El ceremonial se había producido originalmente en 1823, pero tenía un sentido profundo, reivindicar a Hidalgo, Morelos, Allende, Matamoros, Abasolo, Jiménez como autores de la Independencia, contraponiéndolos a la figura de Iturbide.
El 19 de julio 1823 se exhumaron los restos, en el panteón de Chihuahua, de Hidalgo, Allende, Aldama, Jiménez, y del panteón de San Sebastián, en Guanajuato, se sacaron de la tumba los cráneos de los cuatro fusilados. Por primera vez esqueleto y cráneos se reunieron. En el camino se recogieron los restos de Francisco Javier Mina y de Pedro Moreno. De Ecatepec fueron traídos a la ciudad de México los restos de Morelos.
Hay constancia de que se trataba de una sola urna con los restos mezclados (una caja que se conducirá a esta capital, cuya llave se custodiará en el archivo del Congreso), no hubo mucho rigor en los desentierros, huesos mezclados, pérdidas. Poco después la urna se depositó en la capilla de San Felipe de Jesús y luego pasó al altar de los Reyes, siempre en la Catedral metropolitana.
Casi 100 años más tarde, en 1911, una exploración de los restos encabezada por funcionarios del Museo Nacional y probablemente ordenada por Porfirio Díaz, descubrió un gran desorden, donde encontraron un ataúd negro con cordeles, una urna negra vacía, una urna destrozada y una más cubierta por restos de albañilería.
Supuestamente se habían sumado a los restos originales a lo largo de los años nuevas osamentas, pero en el proceso se había producido más de un desastre:
Los restos de Matamoros fueron olvidados en el traslado original, más tarde supuestamente recuperados, pero faltando el cráneo, que luego y de nuevo supuestamente apareció muchos años después en manos de un presbítero, que dijo lo había guardado para que no lo dañaran los albañiles. Cráneo al que se grabaría una M con buril.
Es muy posible que se encuentren desaparecidos los restos de Morelos, probablemente robados en la etapa imperial por su hijo Juan Nepomuceno Almonte. El que se dice era el cráneo de Hidalgo, sin duda no lo es, porque muestra un tiro de gracia y según narración de su ejecutor, Pedro de Armendáriz, la culminación de su fusilamiento en Chihuahua le fue dada por dos soldados poniendo la boca del fusil sobre el corazón; el cuerpo de Hermenegildo Galeana nunca llegó a la columna de la Independencia y desapareció de la lista de los caudillos de la Independencia, porque su cadáver decapitado había sido abandonado en pleno campo y fue enterrado por compañeros en las proximidades del salitral, cerca de Coyuca, y los que lo hicieron fueron capturados y luego fusilados, dejando en misterio el paradero.

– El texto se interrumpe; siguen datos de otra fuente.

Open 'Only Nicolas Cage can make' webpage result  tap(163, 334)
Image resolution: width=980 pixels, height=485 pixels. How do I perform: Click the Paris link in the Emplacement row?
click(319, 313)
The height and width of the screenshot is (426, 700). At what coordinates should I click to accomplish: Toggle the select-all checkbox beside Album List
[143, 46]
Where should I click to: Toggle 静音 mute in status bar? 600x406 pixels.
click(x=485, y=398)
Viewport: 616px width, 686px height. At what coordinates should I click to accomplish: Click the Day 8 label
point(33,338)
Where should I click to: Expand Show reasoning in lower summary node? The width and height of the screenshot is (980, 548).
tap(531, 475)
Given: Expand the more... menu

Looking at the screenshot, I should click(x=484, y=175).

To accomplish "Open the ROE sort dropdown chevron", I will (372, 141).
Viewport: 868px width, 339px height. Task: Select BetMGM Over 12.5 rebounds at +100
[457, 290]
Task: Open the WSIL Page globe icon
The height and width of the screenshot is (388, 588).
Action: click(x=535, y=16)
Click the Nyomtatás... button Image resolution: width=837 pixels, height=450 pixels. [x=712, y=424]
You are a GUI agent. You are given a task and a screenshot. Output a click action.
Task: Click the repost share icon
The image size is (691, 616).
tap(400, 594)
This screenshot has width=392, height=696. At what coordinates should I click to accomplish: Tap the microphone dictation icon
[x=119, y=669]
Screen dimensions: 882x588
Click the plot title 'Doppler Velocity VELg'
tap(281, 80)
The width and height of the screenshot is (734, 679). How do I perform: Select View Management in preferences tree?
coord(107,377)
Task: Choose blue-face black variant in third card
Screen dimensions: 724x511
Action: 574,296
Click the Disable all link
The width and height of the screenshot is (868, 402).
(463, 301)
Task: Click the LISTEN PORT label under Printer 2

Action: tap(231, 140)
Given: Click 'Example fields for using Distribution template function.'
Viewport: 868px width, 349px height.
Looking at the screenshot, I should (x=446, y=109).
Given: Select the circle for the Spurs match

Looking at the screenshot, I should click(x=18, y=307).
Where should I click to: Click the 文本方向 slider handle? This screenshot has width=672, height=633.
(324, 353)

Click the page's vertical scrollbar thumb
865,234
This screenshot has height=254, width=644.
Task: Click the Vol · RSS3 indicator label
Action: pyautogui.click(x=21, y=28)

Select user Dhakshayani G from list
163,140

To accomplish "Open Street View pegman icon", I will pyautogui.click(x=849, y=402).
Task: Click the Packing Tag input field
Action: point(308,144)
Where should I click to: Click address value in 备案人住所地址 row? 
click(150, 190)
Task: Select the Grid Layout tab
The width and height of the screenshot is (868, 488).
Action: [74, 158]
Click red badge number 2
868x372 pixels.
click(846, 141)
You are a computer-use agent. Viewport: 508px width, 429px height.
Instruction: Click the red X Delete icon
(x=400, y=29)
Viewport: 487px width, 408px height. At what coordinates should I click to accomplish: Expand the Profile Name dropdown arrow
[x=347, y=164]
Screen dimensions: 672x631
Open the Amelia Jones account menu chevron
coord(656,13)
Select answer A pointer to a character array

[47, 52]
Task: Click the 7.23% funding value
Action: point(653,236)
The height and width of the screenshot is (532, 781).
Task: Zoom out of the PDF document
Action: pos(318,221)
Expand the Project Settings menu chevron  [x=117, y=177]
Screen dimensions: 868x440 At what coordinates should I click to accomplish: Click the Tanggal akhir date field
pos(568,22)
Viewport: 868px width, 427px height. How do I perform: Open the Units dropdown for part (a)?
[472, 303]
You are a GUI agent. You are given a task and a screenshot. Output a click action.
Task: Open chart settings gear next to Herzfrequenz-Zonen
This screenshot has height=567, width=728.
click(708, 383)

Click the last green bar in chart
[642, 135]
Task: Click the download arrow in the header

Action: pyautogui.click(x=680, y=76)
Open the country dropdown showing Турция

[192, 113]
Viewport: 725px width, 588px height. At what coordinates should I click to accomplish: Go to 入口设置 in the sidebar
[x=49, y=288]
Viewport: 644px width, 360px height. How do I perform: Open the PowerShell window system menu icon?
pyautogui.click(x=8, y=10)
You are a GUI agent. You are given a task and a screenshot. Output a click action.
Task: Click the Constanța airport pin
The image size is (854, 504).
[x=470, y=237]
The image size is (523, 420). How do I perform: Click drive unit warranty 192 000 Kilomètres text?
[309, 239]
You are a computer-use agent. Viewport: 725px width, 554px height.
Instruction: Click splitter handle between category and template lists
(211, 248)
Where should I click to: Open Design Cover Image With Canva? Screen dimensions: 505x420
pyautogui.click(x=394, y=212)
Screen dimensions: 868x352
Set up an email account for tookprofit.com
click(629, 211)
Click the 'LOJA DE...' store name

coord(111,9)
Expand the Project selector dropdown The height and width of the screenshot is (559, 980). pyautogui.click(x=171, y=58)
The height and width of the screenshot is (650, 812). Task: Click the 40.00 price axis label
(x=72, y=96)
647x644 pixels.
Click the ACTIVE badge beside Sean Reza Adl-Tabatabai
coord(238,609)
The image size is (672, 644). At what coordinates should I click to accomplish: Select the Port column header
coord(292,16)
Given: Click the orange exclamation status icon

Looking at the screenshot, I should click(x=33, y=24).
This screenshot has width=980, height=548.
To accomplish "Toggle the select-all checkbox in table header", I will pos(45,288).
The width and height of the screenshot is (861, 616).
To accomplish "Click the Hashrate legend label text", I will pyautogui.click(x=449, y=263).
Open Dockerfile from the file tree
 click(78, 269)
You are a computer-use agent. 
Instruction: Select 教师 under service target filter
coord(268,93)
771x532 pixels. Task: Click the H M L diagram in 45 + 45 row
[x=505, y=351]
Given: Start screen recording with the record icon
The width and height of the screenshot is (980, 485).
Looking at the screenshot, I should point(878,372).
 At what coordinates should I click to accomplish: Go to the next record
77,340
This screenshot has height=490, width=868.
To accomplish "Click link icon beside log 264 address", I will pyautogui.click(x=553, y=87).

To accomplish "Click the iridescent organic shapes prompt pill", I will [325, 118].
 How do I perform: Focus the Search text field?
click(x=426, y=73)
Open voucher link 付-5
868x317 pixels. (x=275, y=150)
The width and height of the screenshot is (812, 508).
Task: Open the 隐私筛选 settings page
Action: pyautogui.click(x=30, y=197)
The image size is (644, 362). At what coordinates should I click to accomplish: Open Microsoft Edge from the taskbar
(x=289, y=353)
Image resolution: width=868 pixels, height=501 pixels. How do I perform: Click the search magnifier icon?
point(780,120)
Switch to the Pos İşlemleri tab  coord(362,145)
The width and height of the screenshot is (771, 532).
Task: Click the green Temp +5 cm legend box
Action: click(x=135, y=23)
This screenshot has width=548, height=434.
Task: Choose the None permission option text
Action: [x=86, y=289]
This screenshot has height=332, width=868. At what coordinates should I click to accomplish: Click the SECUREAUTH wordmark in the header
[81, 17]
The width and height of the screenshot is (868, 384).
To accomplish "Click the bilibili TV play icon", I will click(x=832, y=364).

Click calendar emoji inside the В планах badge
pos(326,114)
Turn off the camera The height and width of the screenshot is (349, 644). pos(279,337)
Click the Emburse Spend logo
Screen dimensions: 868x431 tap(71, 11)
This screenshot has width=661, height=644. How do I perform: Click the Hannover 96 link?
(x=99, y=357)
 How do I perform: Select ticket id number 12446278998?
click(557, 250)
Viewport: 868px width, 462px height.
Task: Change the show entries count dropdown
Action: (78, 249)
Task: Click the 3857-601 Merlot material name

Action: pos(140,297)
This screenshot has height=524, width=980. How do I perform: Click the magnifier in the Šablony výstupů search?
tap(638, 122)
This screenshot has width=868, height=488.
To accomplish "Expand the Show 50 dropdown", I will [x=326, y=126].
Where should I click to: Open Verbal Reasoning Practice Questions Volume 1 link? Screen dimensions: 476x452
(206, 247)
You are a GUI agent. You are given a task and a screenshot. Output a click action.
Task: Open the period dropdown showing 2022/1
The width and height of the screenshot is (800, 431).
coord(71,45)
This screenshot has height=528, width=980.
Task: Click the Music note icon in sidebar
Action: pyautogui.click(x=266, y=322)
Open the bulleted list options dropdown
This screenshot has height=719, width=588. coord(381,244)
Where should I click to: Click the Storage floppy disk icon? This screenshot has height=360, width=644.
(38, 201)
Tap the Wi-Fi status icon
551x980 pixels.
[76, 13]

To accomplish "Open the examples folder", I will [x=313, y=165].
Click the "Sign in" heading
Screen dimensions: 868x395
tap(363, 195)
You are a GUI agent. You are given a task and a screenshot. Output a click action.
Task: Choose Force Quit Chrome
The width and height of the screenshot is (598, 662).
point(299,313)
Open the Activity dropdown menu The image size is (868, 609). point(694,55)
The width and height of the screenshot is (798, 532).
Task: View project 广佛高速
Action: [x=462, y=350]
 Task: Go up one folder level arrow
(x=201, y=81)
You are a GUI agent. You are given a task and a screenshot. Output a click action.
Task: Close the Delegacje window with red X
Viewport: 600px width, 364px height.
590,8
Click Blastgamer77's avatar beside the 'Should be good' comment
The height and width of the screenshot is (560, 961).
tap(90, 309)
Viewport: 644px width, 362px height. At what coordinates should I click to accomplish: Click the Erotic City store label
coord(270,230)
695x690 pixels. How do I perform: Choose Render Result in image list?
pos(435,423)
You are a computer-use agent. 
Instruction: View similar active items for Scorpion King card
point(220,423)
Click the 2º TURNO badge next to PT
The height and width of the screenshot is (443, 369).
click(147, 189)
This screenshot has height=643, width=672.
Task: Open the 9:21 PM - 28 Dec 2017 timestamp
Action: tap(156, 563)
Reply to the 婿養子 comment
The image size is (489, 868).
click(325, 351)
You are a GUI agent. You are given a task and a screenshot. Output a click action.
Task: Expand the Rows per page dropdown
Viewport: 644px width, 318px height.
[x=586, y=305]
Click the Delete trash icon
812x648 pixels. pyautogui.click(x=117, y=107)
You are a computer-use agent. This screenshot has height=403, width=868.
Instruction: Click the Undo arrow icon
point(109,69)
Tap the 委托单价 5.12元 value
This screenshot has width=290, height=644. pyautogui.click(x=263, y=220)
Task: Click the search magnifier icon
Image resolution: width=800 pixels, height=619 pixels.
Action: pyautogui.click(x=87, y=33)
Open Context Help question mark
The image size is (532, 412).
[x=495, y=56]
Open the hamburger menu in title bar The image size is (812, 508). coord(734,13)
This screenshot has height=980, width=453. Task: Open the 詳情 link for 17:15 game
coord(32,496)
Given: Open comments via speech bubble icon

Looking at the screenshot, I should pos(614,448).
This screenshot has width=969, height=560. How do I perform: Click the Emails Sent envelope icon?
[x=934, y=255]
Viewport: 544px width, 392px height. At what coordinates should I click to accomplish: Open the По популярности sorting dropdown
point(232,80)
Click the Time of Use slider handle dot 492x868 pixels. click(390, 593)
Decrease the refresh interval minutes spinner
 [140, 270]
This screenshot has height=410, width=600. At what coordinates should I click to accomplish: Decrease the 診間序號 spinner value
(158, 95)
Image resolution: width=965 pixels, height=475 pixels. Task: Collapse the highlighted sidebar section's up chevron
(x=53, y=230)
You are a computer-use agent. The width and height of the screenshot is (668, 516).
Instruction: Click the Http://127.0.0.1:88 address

Otro tanto sucedió con la desaparecida urna que llegó en 1843 del panteón de Oaxaca con los restos de Vicente Guerrero. Y por si esto fuera poco, hay registro que otra de las urnas de cristal fue perdida en 1895.
Para acabar con esta chapuza histórica los nombres enlistados en la columna fueron 12 y no 14 omitiéndose los de Víctor Rosales y Pedro Moreno. Habían quedado fuera, sin razones claras, los de Guadalupe Victoria, Albino García e Ignacio Rayón, junto a tantos otros que merecían el reconocimiento.
Y aun así, dispusieron el paseo.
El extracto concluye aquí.